===== Records for this exercise
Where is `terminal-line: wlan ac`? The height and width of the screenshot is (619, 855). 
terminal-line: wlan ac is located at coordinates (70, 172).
==========
===== Records for this exercise
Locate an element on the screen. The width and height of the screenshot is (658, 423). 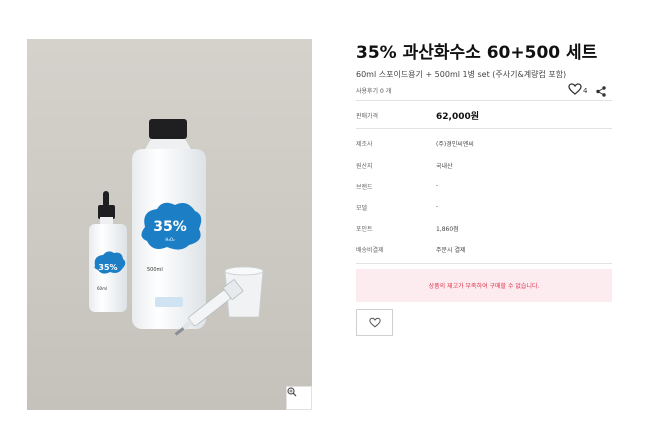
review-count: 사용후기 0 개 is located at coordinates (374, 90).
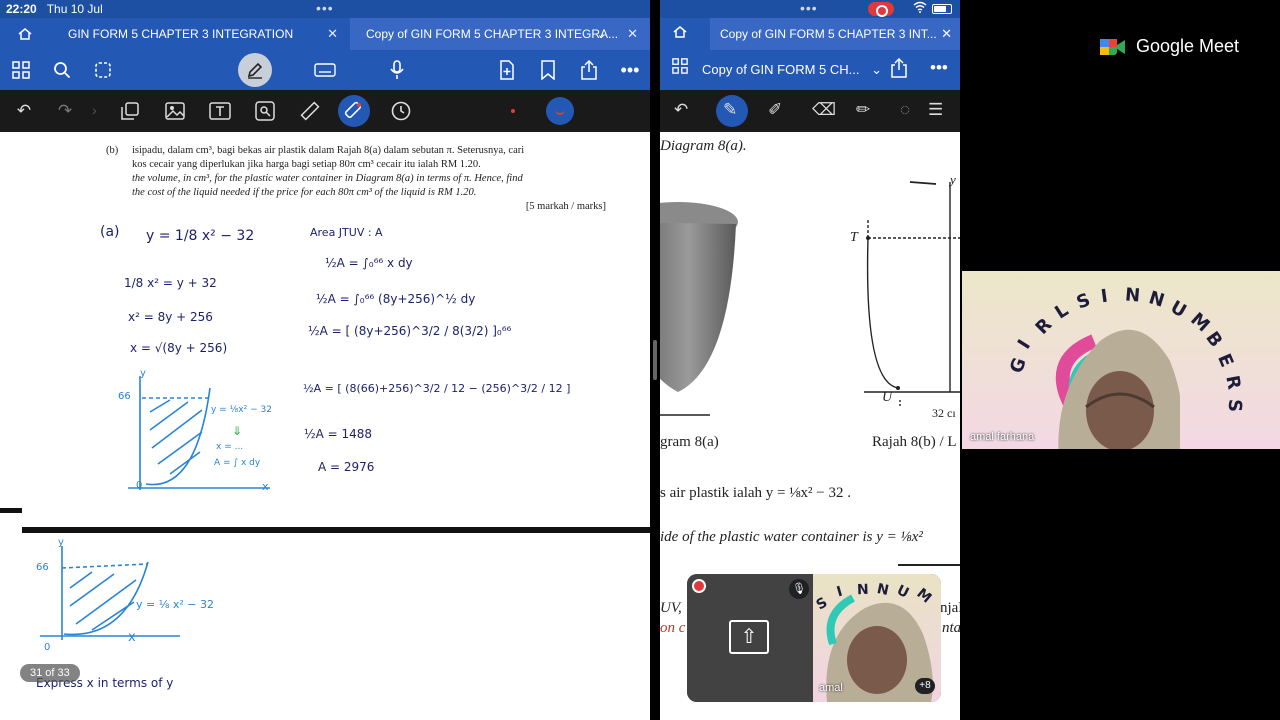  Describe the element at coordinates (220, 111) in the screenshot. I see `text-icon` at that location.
==========
Task description:
Output the data from the line containing "is (619, 855)." through the line containing "terminal-line: wlan ac is" without any changes.

Exercise answer:
Where is `terminal-line: wlan ac`? The height and width of the screenshot is (619, 855). 
terminal-line: wlan ac is located at coordinates (70, 172).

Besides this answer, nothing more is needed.